## Exercise brief:
Copy only the lines between the one containing "You are a computer-use" and the end of the records, both included, leaving out pictures.

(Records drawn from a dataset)
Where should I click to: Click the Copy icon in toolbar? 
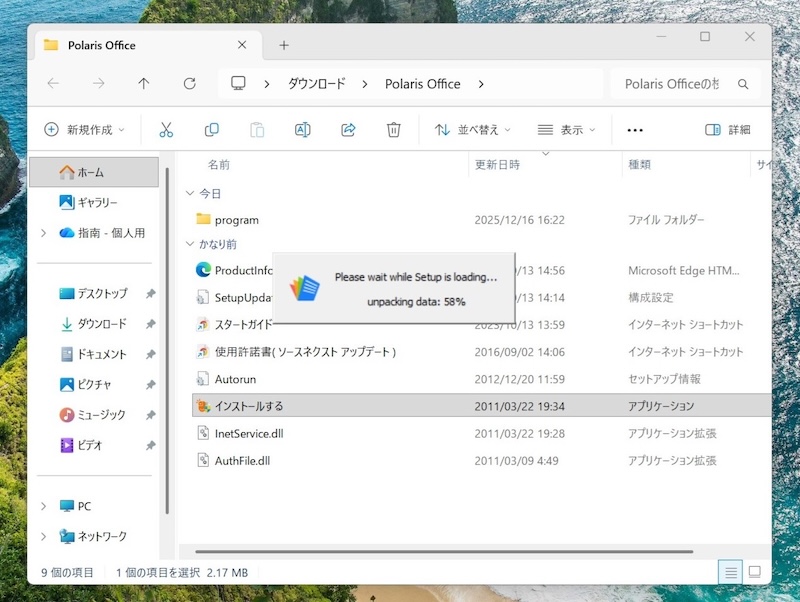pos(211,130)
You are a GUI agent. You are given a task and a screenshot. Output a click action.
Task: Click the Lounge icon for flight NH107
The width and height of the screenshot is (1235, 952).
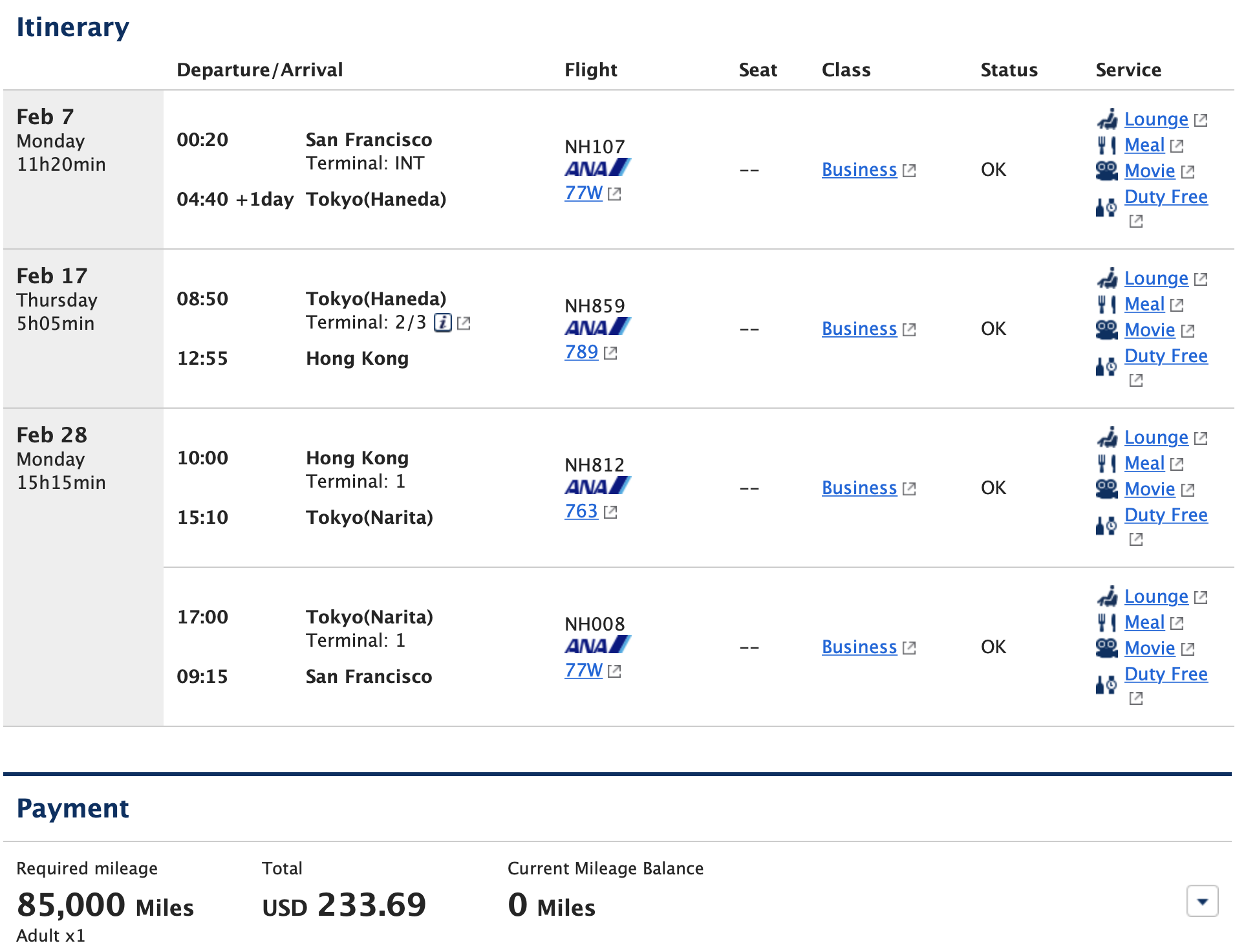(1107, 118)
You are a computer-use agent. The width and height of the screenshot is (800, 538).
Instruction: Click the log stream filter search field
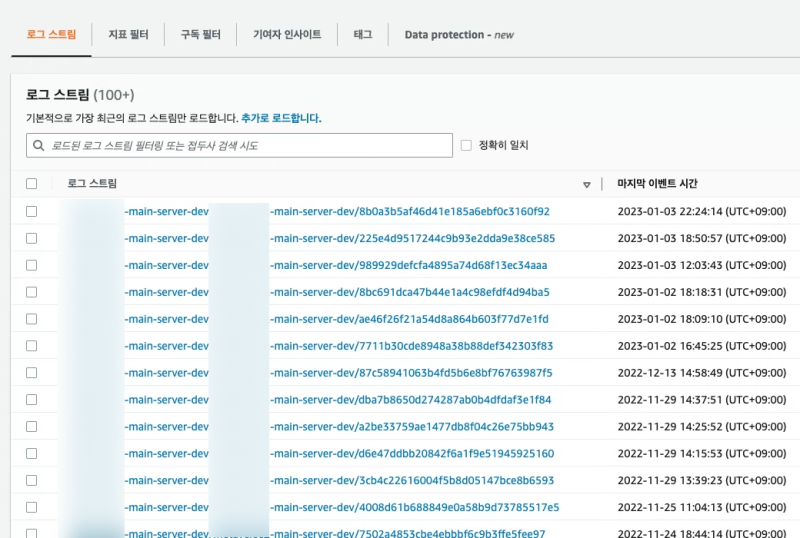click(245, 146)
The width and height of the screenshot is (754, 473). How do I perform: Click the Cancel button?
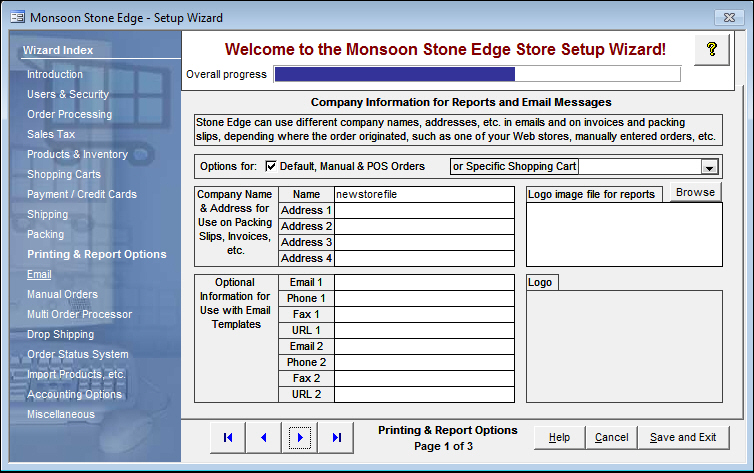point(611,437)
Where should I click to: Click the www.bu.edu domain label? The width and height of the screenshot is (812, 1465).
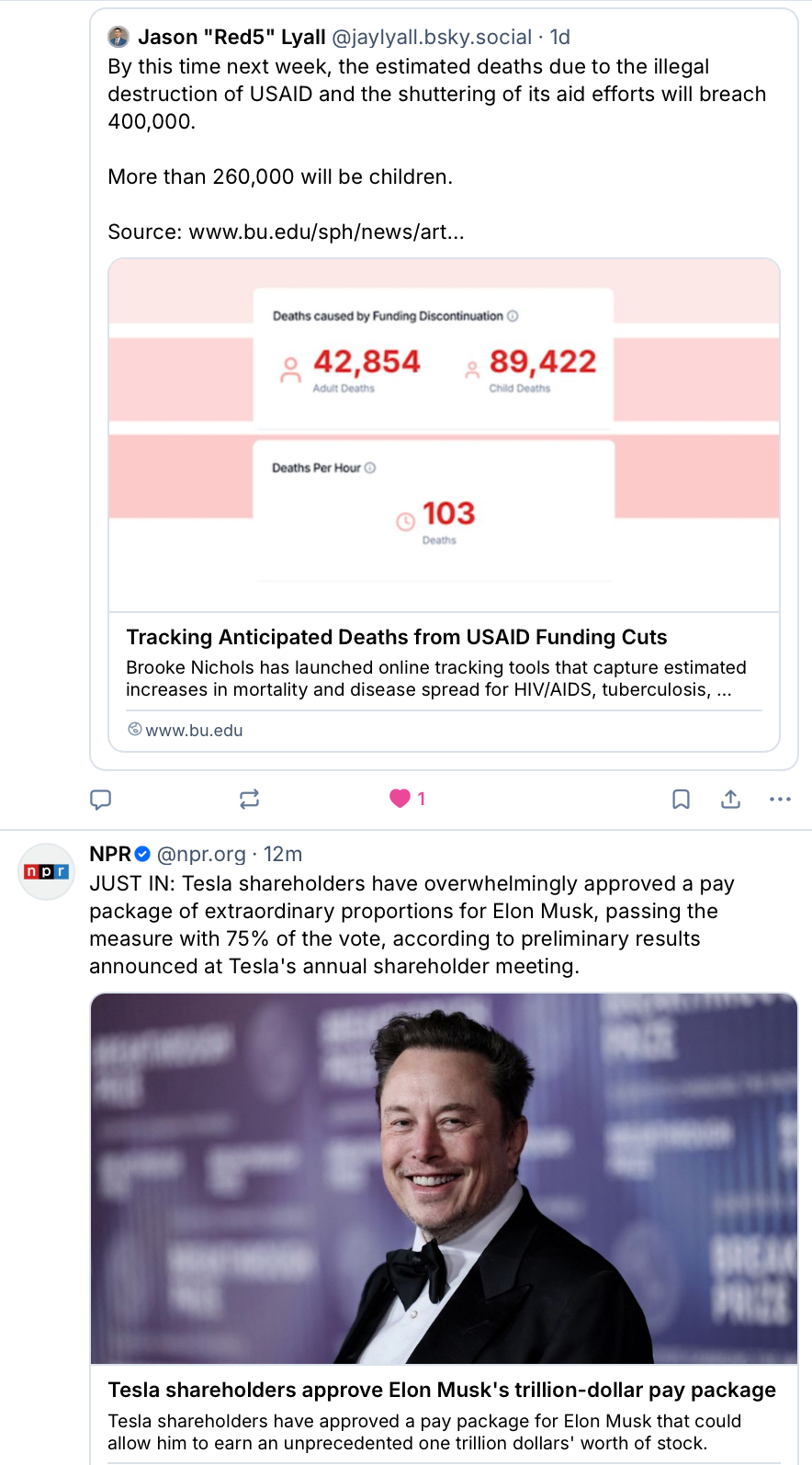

## Solution to this exercise:
You are a computer-use agent. The width and height of the screenshot is (800, 538).
Instruction: Click the log stream filter search field
click(245, 146)
The width and height of the screenshot is (754, 473). How do I perform: Click the Cancel button?
point(611,437)
Where should I click to: Click the www.bu.edu domain label? The width and height of the screenshot is (812, 1465).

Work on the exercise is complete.